“Don’t worry.” Sybill surprised Abigail by taking her hand as her sister walked off to help their mother with the puppy. “It’ll be fine. Your dog’s all right with kids around?”
“He wouldn’t hurt anyone.” Unless I tell him to, she thought.
“You bring him along. You’ll feel easier having your dog with you. We’re pretty nice people, and inclined to like anyone who makes Brooks happy. You’ll be fine,” she said, and gave Abigail’s hand a squeeze before she released it and walked back to the car.
There was a lot of laughing and chattering, a lot of waving and honking. Shell-shocked, Abigail stood, her deliriously happy dog at her side, and politely lifted her hand as the O’Hara-Gleason women drove away.
It was like being rolled over by a steamroller made of flowers, Abigail thought. It didn’t really hurt, it was all very pretty and sweet-smelling. But you were still flattened.
She wouldn’t go, of course. It would be impossible on so many levels. Perhaps she’d write a polite note of regret to Brooks’s mother.
She put her gardening gloves back on.
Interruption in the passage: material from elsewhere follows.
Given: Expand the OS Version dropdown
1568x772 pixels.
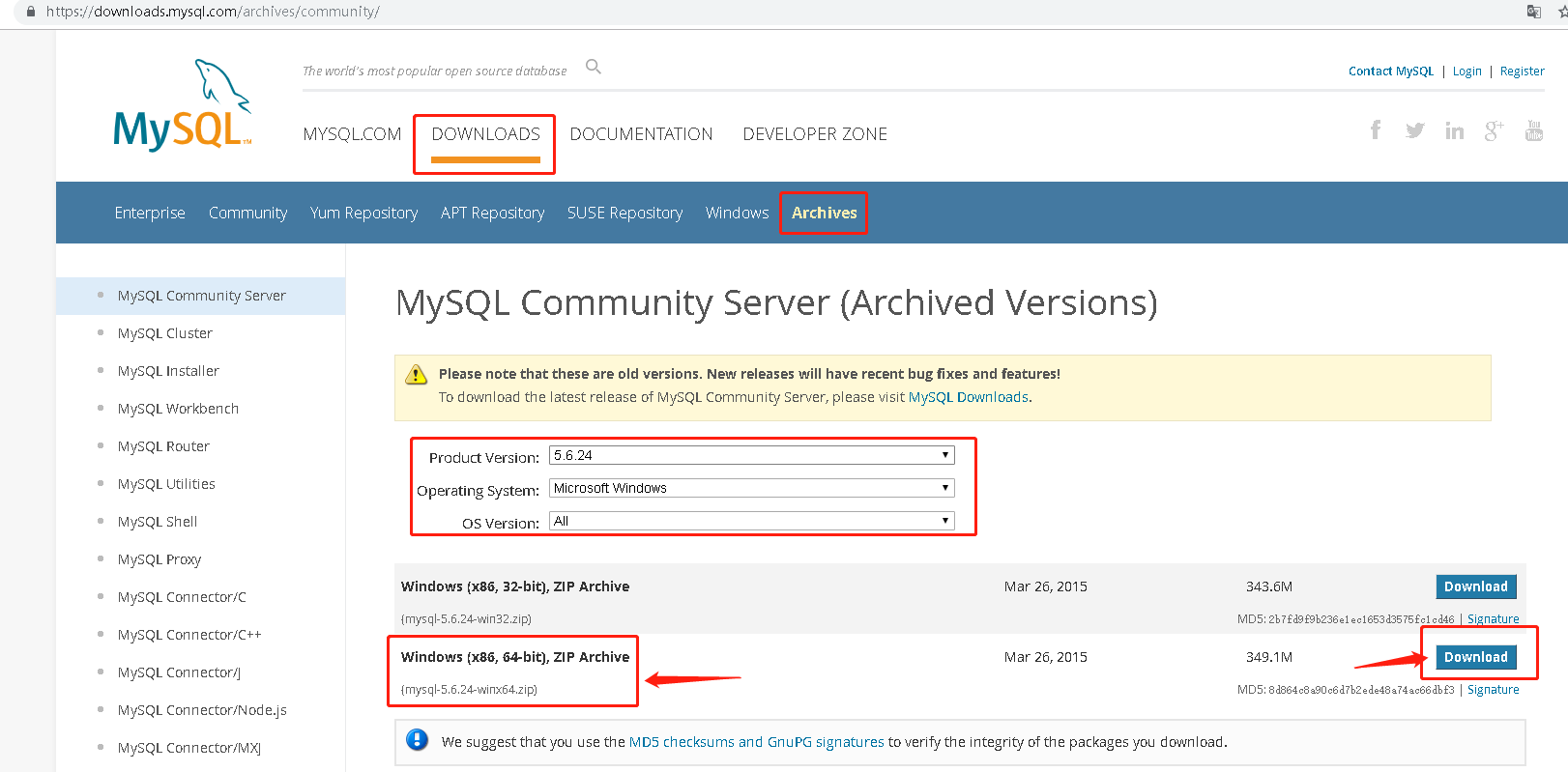Looking at the screenshot, I should click(x=751, y=521).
She wanted to finish the bed; plus, she’d used finishing it as an excuse, so finish it she must and would.
She’d never been asked to go shopping and have margaritas, and wondered as she dug what it was like. She knew people shopped even when they didn’t need anything. She didn’t understand the appeal, but she knew others did.
She thought of that day, so long ago, in the mall with Julie. How much fun it had been, how exhilarating and liberating it had been to try on clothes and shoes with a friend.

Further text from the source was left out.